When leadership creates and shares content, they set an example that encourages more employees to participate. Employees understand that focusing on personal branding at work is okay, they know leadership values it, and they see firsthand that the company supports it. It may start off slow, but quickly more and more employees will get involved. FOMO is a real thing, when colleagues and leadership start, more people will dive right in. 

What is an Online Presence and how to build it

In simple words, your online presence is a summary of your identity. A good online presence means that you post regular updates online, interact with the target audience, and capitalize on new leads. Any business can build an online presence to gain fans, followers, customers, and new opportunities. Here are 5 effective ways which you can follow to build an online presence.

1. Define Your Strategy

Before you can build an online presence, you need to create a strategy. This should include your short- and long-term business goals, and how an online presence could contribute. The easiest way to define your strategy is to list down your goals. Use the SMART goals methodology to make specific, measurable, attainable, realistic, and time-specific objectives. You should keep referring to these goals to revise the strategy and build an effective online presence. You shouldn’t build an online presence because everyone else is doing it. You should do it because it can strategically help you achieve business goals.

2. Build a Website

Every business needs a website to represent its brand. A great website should have three main qualities:

  • User-friendly
  • Attractive
  • High conversion rate

Depending on your budget, you can hire a professional web designer to build your website. A professional can design a high-quality website for your brand and you can ask for as many customizations as required. If you want to do it yourself, then you can use sites like WordPress and Wix that have built-in templates. Additional tools can help you integrate eCommerce and SEO practices in your website for optimal performance. A good website is organized and has a set structure. Information should not be cluttered everywhere it needs to look professional and clean. You should keep your target market in mind and answer their queries through your website. All content on the site should be engaging, simple, and follow a consistent theme.

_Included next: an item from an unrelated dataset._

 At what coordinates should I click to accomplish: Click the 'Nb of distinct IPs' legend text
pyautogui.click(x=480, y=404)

3. Make a Social Media Strategy

Social media is the best way to interact with your customers. 57% of the world’s population uses social media, which makes these platforms the best place to build an online presence. Having accounts on Instagram and LinkedIn is not enough. Businesses need to build an extensive social media strategy that includes various platforms, including Facebook, Twitter, and TikTok. Here are a few features your social media strategy should include:

  • Content bank
  • Posting schedule
  • Tools like Instagram Live or Twitter Polls

Once you have a social media strategy, you should conduct self-audits to check for inconsistencies. Analysis and evaluation will help you determine the right technique for your social media strategy to work.

4. SEO

When a customer searches for a query, your company website should be the first result. Search Engine Optimization is what can make your website rank #1 on Google search. If customers can find your website easily, they are more likely to make a purchase.

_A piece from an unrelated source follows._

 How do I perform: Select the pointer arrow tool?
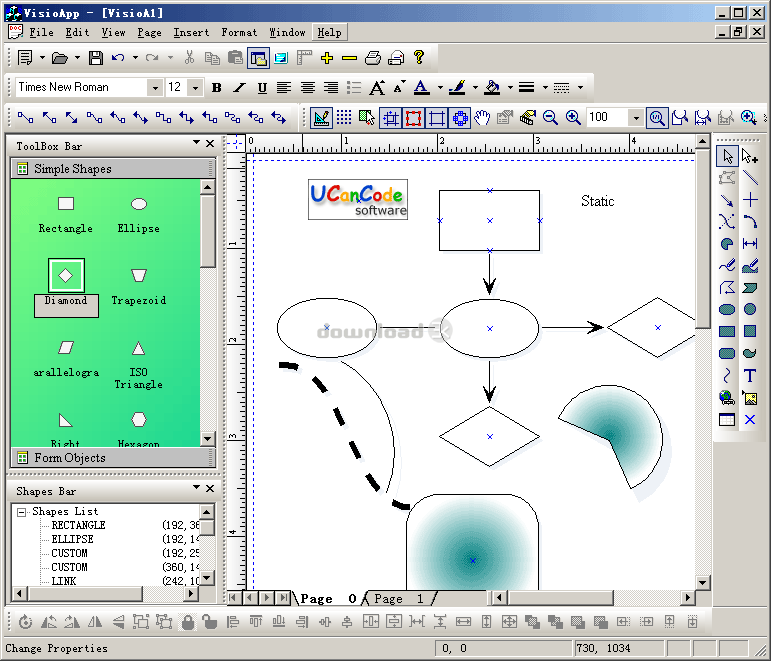(727, 156)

An SEO strategy can include:

  • Researching keywords
  • Using call-to-action buttons
  • Adding internal links
  • Creating valuable content

SEO also includes inbound links and keyword density. Remember that SEO is constantly changing, so it is essential to stay ahead of the latest trends.

5. Start Networking

Finding an online community is one of the most effective ways to build an online presence. You can create your network with other businesses in the same industry. As you engage with one another, you can contribute to the community and start building a name for your brand. Similarly, you can also network with your audience. Try connecting with people from your target audience to understand their needs and cater to them effectively. You can create a positive brand image by actively listening to customer demands and addressing their concerns.